L’Union européenne s’attaque à l’épineux problème de la pédopornographie

La Commission européenne a adopté vendredi sa «stratégie» pour l’UE en matière de sécurité pour les prochaines années (de 2020 à 2025), une sorte de catalogue d’actions futures pour renforcer la sécurité des citoyens et la coopération intra-européenne sur ces questions. La Commission planifie entre autres une nouvelle législation pour lutter contre les abus sexuels d’enfants et l’échange en ligne d’images pédopornographiques.

«Ces cinq dernières années, nous avons vu l’Europe devenir l’épicentre de l’hébergement de matériel» pédopornographique, a indiqué vendredi la commissaire aux Affaires intérieures Ylva Johansson. Les Pays-Bas sont, plus particulièrement, un grand hébergeur de telles images illégales, ajoute-t-elle, ce qui ne constitue que le sommet visible de l’iceberg de l’ensemble des abus sexuels commis sur des enfants. On en a rapporté 725.000 (online) l’an dernier à travers l’UE, contre 23.000 en 2010, rapporte la Commission.

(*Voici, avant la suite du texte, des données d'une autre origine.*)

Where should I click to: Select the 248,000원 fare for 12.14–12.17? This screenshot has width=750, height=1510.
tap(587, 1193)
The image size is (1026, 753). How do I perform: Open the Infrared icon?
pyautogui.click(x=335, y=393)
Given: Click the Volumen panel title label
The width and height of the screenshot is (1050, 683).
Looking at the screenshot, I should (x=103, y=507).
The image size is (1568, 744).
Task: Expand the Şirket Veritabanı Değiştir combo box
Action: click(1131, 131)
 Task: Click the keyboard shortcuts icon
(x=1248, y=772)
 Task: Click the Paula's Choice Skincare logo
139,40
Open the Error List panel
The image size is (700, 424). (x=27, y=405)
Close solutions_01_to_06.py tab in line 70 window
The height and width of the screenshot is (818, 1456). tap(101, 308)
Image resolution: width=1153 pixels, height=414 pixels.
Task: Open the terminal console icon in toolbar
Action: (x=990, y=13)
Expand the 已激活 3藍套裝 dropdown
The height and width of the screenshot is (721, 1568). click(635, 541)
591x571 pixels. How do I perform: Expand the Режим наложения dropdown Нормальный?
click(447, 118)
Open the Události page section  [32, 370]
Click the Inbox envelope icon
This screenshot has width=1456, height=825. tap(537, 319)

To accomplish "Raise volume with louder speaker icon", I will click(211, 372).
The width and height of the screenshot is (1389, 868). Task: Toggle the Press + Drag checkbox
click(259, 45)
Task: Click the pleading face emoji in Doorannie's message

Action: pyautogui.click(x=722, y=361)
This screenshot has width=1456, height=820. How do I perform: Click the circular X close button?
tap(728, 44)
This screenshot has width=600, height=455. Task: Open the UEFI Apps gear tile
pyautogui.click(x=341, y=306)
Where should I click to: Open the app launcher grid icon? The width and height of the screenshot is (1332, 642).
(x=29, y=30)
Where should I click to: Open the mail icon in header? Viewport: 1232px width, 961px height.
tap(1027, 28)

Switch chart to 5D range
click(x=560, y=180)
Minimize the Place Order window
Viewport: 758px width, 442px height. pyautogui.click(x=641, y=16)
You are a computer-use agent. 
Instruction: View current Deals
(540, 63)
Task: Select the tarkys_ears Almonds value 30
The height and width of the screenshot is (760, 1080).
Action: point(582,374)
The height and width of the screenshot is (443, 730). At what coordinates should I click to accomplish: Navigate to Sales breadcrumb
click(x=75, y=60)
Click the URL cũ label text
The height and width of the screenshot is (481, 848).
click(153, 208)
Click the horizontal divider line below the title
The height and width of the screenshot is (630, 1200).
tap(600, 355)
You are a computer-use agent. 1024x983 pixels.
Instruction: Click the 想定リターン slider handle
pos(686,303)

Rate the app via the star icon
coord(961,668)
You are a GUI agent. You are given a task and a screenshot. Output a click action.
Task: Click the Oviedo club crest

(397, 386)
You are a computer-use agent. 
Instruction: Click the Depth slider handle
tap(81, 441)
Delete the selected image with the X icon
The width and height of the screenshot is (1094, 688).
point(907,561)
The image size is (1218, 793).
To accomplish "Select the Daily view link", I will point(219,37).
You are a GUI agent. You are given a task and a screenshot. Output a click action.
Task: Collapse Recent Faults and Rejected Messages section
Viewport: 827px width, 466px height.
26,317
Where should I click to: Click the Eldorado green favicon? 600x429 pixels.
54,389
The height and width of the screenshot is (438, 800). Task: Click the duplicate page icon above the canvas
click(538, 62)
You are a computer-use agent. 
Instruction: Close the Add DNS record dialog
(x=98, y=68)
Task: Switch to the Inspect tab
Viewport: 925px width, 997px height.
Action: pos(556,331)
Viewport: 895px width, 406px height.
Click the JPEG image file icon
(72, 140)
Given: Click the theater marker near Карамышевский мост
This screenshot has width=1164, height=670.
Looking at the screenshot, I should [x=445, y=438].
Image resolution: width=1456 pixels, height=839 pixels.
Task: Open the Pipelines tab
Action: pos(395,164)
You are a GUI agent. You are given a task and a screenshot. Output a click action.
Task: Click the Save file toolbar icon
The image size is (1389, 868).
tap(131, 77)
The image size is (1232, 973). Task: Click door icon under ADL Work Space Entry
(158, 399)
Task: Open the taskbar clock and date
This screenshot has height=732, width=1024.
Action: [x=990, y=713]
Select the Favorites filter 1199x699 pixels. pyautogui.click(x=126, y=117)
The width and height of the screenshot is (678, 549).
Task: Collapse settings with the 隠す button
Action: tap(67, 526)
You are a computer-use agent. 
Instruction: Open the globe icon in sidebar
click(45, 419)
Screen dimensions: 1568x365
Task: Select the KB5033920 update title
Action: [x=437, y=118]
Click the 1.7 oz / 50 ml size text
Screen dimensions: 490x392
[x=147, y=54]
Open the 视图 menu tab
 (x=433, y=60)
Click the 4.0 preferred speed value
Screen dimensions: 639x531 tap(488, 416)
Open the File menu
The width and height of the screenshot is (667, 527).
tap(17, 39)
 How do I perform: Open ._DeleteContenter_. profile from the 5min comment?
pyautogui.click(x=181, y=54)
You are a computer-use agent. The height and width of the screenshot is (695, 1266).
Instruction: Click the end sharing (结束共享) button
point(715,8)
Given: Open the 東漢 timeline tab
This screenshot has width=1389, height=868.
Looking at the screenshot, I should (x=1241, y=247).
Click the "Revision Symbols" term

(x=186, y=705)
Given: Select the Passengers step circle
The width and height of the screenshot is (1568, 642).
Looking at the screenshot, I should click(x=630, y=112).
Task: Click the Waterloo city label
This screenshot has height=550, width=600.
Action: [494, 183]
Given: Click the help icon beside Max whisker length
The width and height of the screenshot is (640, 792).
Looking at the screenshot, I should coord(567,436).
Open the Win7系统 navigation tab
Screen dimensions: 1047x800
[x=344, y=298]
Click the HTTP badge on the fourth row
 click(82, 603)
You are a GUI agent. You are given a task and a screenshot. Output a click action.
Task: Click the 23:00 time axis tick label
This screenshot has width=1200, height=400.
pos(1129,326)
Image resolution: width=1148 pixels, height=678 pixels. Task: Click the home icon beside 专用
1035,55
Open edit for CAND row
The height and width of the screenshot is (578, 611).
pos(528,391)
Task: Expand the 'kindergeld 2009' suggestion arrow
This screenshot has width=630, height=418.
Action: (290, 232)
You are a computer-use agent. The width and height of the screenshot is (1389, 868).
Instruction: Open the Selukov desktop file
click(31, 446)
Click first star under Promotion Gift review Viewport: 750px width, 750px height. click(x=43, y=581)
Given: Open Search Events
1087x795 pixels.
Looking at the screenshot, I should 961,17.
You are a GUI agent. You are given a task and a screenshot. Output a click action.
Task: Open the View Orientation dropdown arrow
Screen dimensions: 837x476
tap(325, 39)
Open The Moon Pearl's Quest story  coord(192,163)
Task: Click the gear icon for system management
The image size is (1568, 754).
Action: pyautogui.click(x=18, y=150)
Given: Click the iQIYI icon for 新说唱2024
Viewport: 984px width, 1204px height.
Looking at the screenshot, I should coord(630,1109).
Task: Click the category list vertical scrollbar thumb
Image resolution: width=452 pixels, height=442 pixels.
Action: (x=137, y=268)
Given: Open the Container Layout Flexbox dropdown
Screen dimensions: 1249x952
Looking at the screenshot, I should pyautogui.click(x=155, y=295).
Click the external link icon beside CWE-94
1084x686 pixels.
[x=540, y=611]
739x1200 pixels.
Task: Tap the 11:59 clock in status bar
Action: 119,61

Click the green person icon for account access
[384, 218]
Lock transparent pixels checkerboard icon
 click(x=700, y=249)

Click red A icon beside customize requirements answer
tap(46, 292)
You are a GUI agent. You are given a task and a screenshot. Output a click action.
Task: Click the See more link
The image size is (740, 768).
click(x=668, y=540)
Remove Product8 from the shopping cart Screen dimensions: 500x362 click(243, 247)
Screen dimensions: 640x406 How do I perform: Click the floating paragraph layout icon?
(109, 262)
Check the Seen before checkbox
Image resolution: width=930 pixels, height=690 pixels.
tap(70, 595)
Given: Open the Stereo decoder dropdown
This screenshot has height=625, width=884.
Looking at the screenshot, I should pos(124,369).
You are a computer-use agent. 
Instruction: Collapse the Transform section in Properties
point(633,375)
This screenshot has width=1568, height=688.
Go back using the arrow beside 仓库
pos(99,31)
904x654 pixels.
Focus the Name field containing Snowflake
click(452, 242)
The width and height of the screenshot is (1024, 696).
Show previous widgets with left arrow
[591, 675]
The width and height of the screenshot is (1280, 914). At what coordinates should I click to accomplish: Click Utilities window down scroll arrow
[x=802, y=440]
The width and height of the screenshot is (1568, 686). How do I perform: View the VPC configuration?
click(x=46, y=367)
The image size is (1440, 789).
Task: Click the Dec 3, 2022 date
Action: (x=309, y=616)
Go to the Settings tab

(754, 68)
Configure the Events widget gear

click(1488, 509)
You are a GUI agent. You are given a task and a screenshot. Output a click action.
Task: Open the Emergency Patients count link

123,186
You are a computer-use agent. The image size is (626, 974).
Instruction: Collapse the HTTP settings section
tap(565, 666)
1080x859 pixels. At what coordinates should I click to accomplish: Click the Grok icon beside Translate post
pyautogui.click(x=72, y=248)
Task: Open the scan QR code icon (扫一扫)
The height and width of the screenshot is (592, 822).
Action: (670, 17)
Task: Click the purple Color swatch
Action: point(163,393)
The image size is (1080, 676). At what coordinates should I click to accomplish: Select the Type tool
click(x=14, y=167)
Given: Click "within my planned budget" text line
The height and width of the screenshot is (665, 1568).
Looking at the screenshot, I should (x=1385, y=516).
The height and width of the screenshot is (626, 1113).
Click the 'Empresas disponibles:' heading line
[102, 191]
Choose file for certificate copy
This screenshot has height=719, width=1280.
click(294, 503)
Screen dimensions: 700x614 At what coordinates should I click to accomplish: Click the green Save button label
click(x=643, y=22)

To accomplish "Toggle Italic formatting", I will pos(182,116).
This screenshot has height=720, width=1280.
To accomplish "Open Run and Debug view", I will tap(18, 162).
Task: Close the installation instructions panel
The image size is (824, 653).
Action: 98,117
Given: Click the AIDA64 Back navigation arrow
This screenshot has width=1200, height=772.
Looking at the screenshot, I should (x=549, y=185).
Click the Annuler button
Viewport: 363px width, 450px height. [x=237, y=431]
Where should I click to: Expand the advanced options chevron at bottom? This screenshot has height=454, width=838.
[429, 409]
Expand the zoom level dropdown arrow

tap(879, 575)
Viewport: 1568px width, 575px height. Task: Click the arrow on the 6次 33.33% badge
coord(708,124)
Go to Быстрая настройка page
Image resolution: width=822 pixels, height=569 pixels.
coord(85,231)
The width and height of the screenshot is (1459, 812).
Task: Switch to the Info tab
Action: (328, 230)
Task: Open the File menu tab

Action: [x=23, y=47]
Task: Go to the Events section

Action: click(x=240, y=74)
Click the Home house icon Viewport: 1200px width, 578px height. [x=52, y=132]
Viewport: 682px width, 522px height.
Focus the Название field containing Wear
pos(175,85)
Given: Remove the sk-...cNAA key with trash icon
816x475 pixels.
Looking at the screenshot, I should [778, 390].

La crise exacerbe le problème

La pandémie de Covid-19 a, plus récemment, encore exacerbé la problématique, selon des observations d’Europol. La Commission «proposera l’an prochain de nouvelles lois obligeant les plateformes internet à détecter, rapporter et supprimer ces matériaux», explique la commissaire Johansson. Elle envisage parallèlement la création d’un centre européen de prévention et de lutte contre les abus sexuels d’enfants. Il servirait entre autres de lieu privilégié d’échange d’expertise et de résultats de recherche scientifique.

Le chiffrement de bout en bout de certaines communications électroniques ne facilite pas non plus la tâche des enquêteurs. D’ici à la fin de l’année, un recensement et une évaluation des solutions techniques possibles devraient avoir été réalisés, annonce la Commission.

Face aux autres «nouvelles menaces transfrontières et transsectorielles de plus en plus complexes» qui pèsent sur la sécurité européenne et mettent en lumière les besoins accrus de coopération, la Commission a aussi d’emblée dévoilé vendredi ses stratégies plus spécifiques pour lutter contre les trafics de drogues et d’armes à feu au cours des cinq prochaines années.

Un marché juteux

«L’Europe est passée du statut de région consommatrice de drogues à celle de productrice, nous exportons des drogues depuis l’Europe. Nous produisons des drogues synthétiques à échelle industrielle», a constaté la commissaire Ylva Johansson. C’est un marché juteux pour les trafiquants, estimé à 30 milliards € par an, et la cause d’un nombre inconnu de décès. Via son programme et son plan d’action antidrogue, l’UE veut davantage prendre en compte l’aspect international et multidisciplinaire des organisations criminelles qui se cachent derrière ce trafic.

La «stratégie de l’UE sur l’Union de la sécurité» englobe encore bien d’autres problématiques, en fonction des priorités fixées pour les prochaines années. L’exécutif européen va entre autres réviser la directive SRI, le premier texte législatif européen sur la cybersécurité.